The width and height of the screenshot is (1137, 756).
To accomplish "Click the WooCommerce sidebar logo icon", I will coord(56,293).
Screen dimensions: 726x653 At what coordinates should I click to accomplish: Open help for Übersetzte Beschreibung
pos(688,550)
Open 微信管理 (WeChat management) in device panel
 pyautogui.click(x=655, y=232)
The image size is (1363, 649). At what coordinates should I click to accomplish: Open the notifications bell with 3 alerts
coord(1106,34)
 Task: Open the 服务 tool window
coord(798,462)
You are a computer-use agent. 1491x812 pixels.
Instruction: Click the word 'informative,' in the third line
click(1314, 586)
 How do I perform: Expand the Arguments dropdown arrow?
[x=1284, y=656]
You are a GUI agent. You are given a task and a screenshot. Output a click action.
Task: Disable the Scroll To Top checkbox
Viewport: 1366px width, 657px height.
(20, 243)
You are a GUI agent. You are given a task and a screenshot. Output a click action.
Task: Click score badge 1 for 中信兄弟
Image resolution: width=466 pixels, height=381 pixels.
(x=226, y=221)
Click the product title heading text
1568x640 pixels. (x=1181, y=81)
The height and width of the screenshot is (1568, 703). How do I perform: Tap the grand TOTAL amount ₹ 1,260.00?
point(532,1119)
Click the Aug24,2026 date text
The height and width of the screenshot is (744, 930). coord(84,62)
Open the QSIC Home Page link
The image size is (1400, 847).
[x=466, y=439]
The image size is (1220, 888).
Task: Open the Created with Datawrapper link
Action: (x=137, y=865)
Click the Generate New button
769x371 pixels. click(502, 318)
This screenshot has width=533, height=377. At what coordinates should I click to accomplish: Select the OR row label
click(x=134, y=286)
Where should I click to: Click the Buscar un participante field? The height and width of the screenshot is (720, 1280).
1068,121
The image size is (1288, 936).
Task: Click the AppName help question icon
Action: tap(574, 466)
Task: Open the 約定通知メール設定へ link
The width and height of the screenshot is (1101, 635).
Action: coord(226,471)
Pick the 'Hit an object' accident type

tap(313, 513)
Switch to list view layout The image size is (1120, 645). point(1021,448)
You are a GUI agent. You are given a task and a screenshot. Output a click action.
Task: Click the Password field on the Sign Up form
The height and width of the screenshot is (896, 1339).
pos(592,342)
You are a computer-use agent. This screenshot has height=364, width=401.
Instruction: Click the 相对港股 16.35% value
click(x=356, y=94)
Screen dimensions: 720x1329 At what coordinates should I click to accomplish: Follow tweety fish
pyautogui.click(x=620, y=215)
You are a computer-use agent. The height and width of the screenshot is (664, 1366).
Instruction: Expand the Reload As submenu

=-=-=

* [THE PROBLEM]: Please give an exact restatement of only the lines from the beginning of the material above to the line with "Open the QSIC Home Page link", inclusive.

* [SOLUTION TO THIS TASK]:
The width and height of the screenshot is (1137, 756).
To accomplish "Click the WooCommerce sidebar logo icon", I will coord(56,293).
Screen dimensions: 726x653 At what coordinates should I click to accomplish: Open help for Übersetzte Beschreibung
pos(688,550)
Open 微信管理 (WeChat management) in device panel
 pyautogui.click(x=655, y=232)
The image size is (1363, 649). At what coordinates should I click to accomplish: Open the notifications bell with 3 alerts
coord(1106,34)
 Task: Open the 服务 tool window
coord(798,462)
You are a computer-use agent. 1491x812 pixels.
Instruction: Click the word 'informative,' in the third line
click(1314, 586)
 How do I perform: Expand the Arguments dropdown arrow?
[x=1284, y=656]
You are a GUI agent. You are given a task and a screenshot. Output a click action.
Task: Disable the Scroll To Top checkbox
Viewport: 1366px width, 657px height.
(20, 243)
You are a GUI agent. You are given a task and a screenshot. Output a click action.
Task: Click score badge 1 for 中信兄弟
Image resolution: width=466 pixels, height=381 pixels.
(x=226, y=221)
Click the product title heading text
1568x640 pixels. (x=1181, y=81)
The height and width of the screenshot is (1568, 703). How do I perform: Tap the grand TOTAL amount ₹ 1,260.00?
point(532,1119)
Click the Aug24,2026 date text
The height and width of the screenshot is (744, 930). coord(84,62)
Open the QSIC Home Page link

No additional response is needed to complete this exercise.